It’s the Data, Dummy: Obama Re-Elected, but Nate Silver Knew That Already

Stats, not punditry, win the day

It's finally over. After nearly two full years of fringe candidates, mudslinging, punditry and speculation, Barack Obama won re-election this evening, made official by Mitt Romney's concession just before 1 a.m. ET. 

While many predicted a decision wouldn't come until morning or even days later, NBC was the first network to call the election at 11:12 p.m. Yet, for all the jockeying between networks to be first and right, nobody had a better night in the media than New York Times blogger and poll guru Nate Silver, who correctly predicted 50 out of 50 states in his electoral map this evening. Yesterday morning, at 10:10 a.m., Silver forecast that Obama had a 91 percent chance of winning and would score 313 electoral votes to Republican candidate Mitt Romney’s 225. As of 1:10 a.m. this morning, CNN projected 303 electoral votes for Obama and 206 for Romney, based on unofficial returns.

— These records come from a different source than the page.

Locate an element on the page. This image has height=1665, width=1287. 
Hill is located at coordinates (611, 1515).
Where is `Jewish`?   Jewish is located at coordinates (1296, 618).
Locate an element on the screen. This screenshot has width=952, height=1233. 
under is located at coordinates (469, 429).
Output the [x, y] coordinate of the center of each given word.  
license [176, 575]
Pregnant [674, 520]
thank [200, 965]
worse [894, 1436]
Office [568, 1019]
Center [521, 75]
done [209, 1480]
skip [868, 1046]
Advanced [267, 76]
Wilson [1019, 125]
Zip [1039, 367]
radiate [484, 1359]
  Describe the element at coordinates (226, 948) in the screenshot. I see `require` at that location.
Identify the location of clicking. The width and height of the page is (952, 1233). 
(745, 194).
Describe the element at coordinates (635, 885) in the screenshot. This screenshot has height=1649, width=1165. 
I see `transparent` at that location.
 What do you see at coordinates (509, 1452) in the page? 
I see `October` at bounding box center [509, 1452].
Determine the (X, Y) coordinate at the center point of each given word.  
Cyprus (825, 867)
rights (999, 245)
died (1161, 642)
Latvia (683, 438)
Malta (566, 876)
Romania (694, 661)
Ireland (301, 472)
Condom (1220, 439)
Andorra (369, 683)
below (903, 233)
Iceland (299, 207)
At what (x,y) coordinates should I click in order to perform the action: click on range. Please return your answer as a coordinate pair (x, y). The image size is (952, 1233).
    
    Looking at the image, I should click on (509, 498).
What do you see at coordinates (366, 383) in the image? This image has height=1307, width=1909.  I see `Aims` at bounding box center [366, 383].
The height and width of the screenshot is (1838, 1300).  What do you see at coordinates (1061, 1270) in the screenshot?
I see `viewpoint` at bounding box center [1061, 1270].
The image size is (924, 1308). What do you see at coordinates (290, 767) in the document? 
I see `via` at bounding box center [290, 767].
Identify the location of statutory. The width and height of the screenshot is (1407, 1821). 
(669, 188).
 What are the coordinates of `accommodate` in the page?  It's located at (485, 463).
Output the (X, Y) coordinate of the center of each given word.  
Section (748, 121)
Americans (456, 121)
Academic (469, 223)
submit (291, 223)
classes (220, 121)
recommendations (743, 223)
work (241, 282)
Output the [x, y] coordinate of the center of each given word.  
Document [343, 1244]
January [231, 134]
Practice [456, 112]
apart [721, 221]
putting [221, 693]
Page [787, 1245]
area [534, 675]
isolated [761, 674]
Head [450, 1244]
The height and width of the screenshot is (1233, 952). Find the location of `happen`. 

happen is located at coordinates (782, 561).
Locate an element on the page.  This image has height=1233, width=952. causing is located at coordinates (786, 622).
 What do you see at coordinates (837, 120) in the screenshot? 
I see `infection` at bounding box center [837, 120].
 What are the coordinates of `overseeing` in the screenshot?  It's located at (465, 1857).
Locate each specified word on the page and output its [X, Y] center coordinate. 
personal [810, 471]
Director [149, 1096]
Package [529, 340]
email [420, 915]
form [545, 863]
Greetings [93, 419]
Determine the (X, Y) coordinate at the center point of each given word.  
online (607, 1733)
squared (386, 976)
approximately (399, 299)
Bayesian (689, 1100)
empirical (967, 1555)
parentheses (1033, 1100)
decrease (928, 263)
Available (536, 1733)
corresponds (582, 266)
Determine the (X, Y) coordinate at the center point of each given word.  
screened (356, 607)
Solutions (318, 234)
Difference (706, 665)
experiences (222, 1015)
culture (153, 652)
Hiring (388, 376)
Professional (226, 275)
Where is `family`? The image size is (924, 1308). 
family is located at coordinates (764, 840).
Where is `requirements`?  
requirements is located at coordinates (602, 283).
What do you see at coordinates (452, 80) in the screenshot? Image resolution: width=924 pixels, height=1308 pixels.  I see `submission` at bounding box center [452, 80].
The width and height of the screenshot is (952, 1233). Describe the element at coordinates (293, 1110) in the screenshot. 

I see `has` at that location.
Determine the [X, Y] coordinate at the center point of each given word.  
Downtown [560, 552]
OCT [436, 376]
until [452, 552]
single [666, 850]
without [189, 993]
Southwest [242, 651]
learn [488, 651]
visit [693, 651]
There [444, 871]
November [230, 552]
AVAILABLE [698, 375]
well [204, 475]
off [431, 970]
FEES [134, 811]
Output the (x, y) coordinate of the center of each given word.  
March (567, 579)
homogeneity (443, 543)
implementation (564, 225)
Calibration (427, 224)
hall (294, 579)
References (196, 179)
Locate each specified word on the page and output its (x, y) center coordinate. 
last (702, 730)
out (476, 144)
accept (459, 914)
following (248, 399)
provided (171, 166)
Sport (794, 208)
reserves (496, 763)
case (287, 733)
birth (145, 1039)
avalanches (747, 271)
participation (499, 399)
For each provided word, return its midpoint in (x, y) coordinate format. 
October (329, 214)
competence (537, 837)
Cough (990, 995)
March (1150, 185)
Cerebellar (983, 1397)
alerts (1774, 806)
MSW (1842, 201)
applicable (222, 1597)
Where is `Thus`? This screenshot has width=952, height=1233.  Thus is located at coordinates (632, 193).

Silver took the wind out of the windbags and let the data (accurately) tell the story. 

Digital won the night almost everywhere else as well. According to Twitter, the social network reached a peak of 327,000 TPM following the network's call for Obama's re-election. It remains the highest Twitter volume for the entire 2012 election season. Setting another record, Obama's official Twitter account posted a photo of the first couple hugging with the words "four more years." As of 1:20 a.m. the tweet had well over 430,000 retweets and is the most retweeted photo ever in the site's history.

Websites everywhere had banner days as a result of the decisive evening. Chartbeat CEO Tony Haile said his real-time analytics program, which provides data for many of the biggest news sites in the world, was receiving nearly 200,000 data requests per second, perhaps foreshadowing a record night for the Web.

It's worth noting as well that the Obama campaign will most certainly tout its usage of data in the coming days and months. Armed with a large staff of programmers and number crunchers, the campaign made a priority of collecting scores of data on its probable voting body to help with microtargeting and then implemented a vast and sophisticated field organizing digital platform known as Dashboard. While the campaign ultimately boils down to a complex series of events, there's no doubting that these digital tools helped play a role in managing the campaign's enormous infrastructure.

All told, the night was exciting for both politicos and media types alike. For a media event largely billed as "the digital election," there was no letdown. Obama won, but so did data and digital.